I think you could be rather harsher with the current governments of Canada and of Alberta, not just for their stupid attempts to play the bully, but for their failure to be open and honest about the tar sands. If they want people to believe the tar sands operations are being environmentally responsible, they should not just hire more PR people to tell us more lies. They need to hire more scientists and set up that monitoring system they promised, which is another lie since the government of Canada is cutting funding to Environment Canada for such monitoring. They need to stop sucking up to the oil industry and to stop subsidizing it.
I could go on and on, but you get the idea.
Thanks for reading. I don’t like to use NIMBYism as necessarily a bad thing, as though people should be willing to accept any infrastructure project in their backyear without compensation. That said, if you are going to move oil to markers, someone’s going to have to bear the risks.
You might think I could have been harsher, but in this case there was no need to be. The tack has changed significantly on this file in the last year, and I hope it will continue. I think it’s wrong to say that we could have implemented a regulatory regime which would have altered this outcome in any significant manner. It might have made some difference at the margin, but in hindsight we would have been much better served paying closer attention to pipelines – the perceived pipeline risk carried the day, along with the strategic opportunity to perhaps prevent future oilsands production. No funding has been cut for oilsands water monitoring at Environmemt Canada.
If you want to go on, much better to do it on your own blog than on the comments here.
Andrew, I think the broader context is that governments are failing to serve the people they are elected to serve. They are supposed to protect us from the corporations, and they are failing to do so. I believe this is what has given strength to the anti-pipeline protests as well as the Occupy movement.

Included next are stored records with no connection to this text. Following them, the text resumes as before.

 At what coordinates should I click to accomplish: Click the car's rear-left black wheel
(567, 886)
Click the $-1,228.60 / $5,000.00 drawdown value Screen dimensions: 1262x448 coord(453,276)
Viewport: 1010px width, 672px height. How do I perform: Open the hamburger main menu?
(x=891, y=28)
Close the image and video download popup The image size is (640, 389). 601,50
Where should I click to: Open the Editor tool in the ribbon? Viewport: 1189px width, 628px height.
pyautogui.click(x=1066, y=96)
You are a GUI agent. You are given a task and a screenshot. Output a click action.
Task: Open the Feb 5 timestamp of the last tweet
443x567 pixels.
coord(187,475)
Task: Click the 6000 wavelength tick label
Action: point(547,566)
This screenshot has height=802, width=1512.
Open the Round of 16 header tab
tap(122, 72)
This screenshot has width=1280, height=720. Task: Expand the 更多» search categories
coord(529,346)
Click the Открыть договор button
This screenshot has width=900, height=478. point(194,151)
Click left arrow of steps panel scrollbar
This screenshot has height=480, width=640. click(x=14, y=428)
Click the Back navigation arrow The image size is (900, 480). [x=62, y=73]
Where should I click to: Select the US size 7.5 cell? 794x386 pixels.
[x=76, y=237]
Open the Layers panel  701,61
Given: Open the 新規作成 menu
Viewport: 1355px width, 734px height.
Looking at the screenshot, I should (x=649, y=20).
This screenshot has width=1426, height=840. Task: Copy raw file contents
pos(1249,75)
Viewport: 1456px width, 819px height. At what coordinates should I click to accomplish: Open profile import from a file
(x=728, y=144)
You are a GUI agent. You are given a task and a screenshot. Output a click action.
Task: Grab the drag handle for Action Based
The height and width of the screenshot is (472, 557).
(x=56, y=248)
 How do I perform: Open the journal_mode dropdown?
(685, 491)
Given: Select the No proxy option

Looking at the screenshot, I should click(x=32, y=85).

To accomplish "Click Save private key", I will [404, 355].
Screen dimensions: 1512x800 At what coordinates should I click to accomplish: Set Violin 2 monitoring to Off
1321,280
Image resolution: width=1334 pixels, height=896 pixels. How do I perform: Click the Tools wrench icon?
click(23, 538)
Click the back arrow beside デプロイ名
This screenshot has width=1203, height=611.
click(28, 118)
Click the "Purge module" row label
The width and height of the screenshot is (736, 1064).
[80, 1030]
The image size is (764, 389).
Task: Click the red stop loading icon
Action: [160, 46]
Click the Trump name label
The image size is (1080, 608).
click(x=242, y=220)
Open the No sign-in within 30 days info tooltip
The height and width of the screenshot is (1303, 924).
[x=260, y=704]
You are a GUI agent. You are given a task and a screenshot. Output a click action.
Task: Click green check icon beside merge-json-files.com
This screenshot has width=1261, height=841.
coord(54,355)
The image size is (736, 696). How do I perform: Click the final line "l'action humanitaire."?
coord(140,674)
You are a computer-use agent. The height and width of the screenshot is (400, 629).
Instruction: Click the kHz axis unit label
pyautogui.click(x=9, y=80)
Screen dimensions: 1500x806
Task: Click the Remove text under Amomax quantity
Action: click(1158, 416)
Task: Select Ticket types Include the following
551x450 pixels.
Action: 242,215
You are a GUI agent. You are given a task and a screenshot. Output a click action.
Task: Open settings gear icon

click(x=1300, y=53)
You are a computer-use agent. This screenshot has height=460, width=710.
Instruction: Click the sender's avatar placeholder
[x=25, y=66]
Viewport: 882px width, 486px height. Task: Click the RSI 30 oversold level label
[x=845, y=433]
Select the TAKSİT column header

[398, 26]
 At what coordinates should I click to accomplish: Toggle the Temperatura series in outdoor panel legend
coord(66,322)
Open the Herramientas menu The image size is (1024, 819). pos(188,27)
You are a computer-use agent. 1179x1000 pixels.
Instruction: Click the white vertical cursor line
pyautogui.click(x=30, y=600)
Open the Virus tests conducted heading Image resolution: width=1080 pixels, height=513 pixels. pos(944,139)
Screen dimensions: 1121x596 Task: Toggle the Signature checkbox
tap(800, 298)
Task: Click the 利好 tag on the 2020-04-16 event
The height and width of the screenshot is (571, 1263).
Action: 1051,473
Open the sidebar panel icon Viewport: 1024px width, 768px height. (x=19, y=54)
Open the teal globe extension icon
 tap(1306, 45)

Excellent presentation of the facts and analysis.
I think once they lost the Nebraska Governor’s support they should have tried to do whatever they needed to get it back and that meant change routes. They should have said we will change routes to make Nebraska happy. However, I feel it should have never got to that point. The route chosen was the wrong one. That falls to Trans Canada. I feel that someone from Trans Canada should not be working there any longer. If you look at a map of the route & location of Sand Hills & the Nebraska aquifier its kind of a “duh” moment.
Let’s say Trans Canada insisted for a route around the aquifier, before the perfect storm conditions all aligned, before the final route was chosen. They could of said pipelines are safe but we at Trans Canada want to eliminate any change of oil getting into a water supply. If Obama wanted to not approve it to get votes from his base then that would be up to him. Trans Canada gave him a perfect way out.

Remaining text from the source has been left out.